Unlike JPM, there is little that can be faulted with Goldman’s just released Q4 earnings, which saw total top-line surge to $9.24 billion on expectations of $7.83 billion, while net earnings printed at $2.822 billion, or $5.60 diluted, nearly double the $1.458 billion reported in Q3 and far above the $978MM in Q4 2011. This beat was driven by solid performance around the board, which was to be somewhat expected: after all this was a quarter of success for the world’s most connected hedge fund, which saw one of its own rise to the top of the world’s most venerable central bank: the Bank of England, and is certainly pining to have a Goldmanite replace Shirakawa as head of the BOJ in one month.
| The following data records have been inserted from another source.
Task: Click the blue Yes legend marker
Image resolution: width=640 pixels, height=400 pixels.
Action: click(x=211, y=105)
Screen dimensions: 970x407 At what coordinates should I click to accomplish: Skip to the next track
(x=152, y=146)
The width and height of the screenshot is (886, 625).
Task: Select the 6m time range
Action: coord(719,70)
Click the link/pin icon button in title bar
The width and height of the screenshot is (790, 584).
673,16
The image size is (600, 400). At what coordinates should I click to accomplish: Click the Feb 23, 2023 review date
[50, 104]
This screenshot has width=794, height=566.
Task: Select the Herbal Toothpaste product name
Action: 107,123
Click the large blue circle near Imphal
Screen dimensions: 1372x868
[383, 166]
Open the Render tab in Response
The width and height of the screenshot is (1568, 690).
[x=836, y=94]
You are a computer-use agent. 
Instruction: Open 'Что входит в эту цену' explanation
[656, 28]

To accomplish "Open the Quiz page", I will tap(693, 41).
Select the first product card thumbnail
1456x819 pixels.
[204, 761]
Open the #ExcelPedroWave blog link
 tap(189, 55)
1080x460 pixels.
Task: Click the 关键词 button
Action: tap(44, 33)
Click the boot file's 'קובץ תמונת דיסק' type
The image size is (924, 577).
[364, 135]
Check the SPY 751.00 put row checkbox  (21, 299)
Rhetoric aside, Goldman’s performance was impressive, posting the best results since Q1 2012, when total revenues hit $9.9 billion. Increases were seen across all segments, with Investment banking rising to $1.4 billion, Equities up to $2.3 billion, Investment Management at $1.5 billion, and Investing and Lending, aka Prop (yes, the firm discloses it has a prop group, much to the dismay of many people out there apparently) of $1.973 billion. The only weak spot was FICC which while posting a solid $2.0 billion in revenue, actually declined from the $2.2 billion in Q3.
It is not immediately clear just what drove Goldman’s outperformance to such highs. We will have to wait for the 10-Q release to guess just how many $100MM+ trading days the firm had, especially since VaR declined from both Q4 2011, $135, and Q3 2012, $81 to just $76. Something just does not add up.
Finally, while the comp benefits accrual taken in Q4 was only $1.976 billion, or 21.4% of revenues, on a blended TTM basis and based on the firm’s 32,400 employees (down from 32,600 in Q3), this means that the average Goldman bonus in 2012 will be just under $400,000. This is up from $367,057 a year ago: a nearly 10% increase. At least someone’s wages are going up.